← Blog
Privacy Engineering April 17, 2026 · 12 min read

AI Privacy by Design: Building GDPR Article 25 Compliance into AI Systems

Privacy by Design is not a best practice — it is a legal requirement under GDPR Article 25. For AI systems, it means designing data minimisation, purpose limitation, and privacy defaults into the architecture before a single line of training code is written.

What GDPR Article 25 Actually Requires

GDPR Article 25 imposes two distinct obligations on data controllers:

Data Protection by Design (Art.25(1))

At the time of determining the means of processing and at the time of the processing itself, implement appropriate technical and organisational measures designed to implement data-protection principles in an effective manner.

For AI: privacy decisions must be made during system design — not patched in after deployment.

Data Protection by Default (Art.25(2))

Implement appropriate technical and organisational measures to ensure that, by default, only personal data which are necessary for each specific purpose of the processing are processed.

For AI: the most privacy-protective configuration must be the default — users should not have to opt out of data collection.

Enforcement reality

The Belgian DPA fined a company €50,000 for Art.25 violations in an AI-driven advertising system. The EDPB issued guidelines on Art.25 in 2020 confirming it applies to automated processing including AI. Privacy by Design is not aspirational — regulators audit for it.

The Seven Foundational Principles — Applied to AI

Privacy by Design was codified by Ann Cavoukian into seven foundational principles, later incorporated into GDPR Art.25. Here is what each means specifically for AI systems:

1

Proactive, not reactive

Anticipate and prevent privacy-invasive events before they occur. For AI: conduct a DPIA before model training begins, not after deployment.

Implementation action

Run DPIA at project kick-off, before any personal data collection or model training.

2

Privacy as the default

Personal data must be automatically protected — users should not have to take action.
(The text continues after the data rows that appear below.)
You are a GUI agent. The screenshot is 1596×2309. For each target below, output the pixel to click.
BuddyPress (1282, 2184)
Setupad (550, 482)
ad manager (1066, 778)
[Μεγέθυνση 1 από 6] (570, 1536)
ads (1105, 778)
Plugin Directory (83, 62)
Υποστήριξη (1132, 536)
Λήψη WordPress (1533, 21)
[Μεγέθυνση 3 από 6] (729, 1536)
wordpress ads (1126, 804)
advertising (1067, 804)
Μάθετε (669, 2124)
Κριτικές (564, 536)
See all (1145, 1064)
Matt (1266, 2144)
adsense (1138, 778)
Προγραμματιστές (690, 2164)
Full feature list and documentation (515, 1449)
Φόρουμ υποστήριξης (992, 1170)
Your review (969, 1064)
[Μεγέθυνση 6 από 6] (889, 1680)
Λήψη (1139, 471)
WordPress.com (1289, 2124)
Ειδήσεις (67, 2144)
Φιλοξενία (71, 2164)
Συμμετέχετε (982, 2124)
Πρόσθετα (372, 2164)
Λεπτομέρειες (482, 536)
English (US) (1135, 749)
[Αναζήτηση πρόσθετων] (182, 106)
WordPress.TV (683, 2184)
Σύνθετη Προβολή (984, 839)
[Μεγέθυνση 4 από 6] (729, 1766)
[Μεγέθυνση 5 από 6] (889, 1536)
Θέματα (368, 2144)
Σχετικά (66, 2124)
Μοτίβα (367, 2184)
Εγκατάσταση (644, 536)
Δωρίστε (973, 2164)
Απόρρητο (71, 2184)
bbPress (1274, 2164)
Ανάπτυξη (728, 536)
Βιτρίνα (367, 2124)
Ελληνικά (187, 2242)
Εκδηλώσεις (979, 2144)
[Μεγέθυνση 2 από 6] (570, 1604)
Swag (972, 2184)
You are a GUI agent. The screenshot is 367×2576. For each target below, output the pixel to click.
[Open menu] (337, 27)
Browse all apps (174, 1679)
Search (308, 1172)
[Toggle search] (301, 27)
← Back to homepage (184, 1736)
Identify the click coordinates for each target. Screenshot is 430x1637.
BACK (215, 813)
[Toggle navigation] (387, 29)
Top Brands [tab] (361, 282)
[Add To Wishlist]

For AI: the strictest privacy setting must be the out-of-the-box configuration.

Implementation action

Opt-in to data sharing, not opt-out. Disable inference on sensitive attributes by default.

3

Privacy embedded into design

Privacy is not a bolt-on — it is integrated into system architecture and business practices from the start. For AI: privacy constraints shape model architecture, not vice versa.

Implementation action

Include DPO or privacy counsel in ML sprint planning. Reject architectures that require unnecessary personal data.

4

Full functionality — no false trade-offs

Privacy and functionality are not zero-sum. For AI: a recommendation engine can work with anonymised interaction data; real names are not needed.

Implementation action

Challenge every personal data input. Ask: "Could this feature work with pseudonymised or synthetic data?"

5

End-to-end security

Full lifecycle protection of personal data. For AI: data security from collection through training, inference, output generation, and deletion.

Implementation action

Encrypt training data at rest. Delete raw personal data after feature extraction. Audit inference logs.

6

Visibility and transparency

Components and operations must be visible and verifiable. For AI: model cards, data lineage documentation, and explainability for high-risk decisions.

Implementation action

Document training data sources, preprocessing steps, and model limitations. Publish model card for customer-facing AI.

7

Respect for user privacy

Strong privacy defaults, clear notices, and user-centric options. For AI: meaningful disclosures when AI makes decisions affecting individuals.

Implementation action

Provide plain-English explanations of AI decisions. Honour access, rectification, and erasure requests in model outputs.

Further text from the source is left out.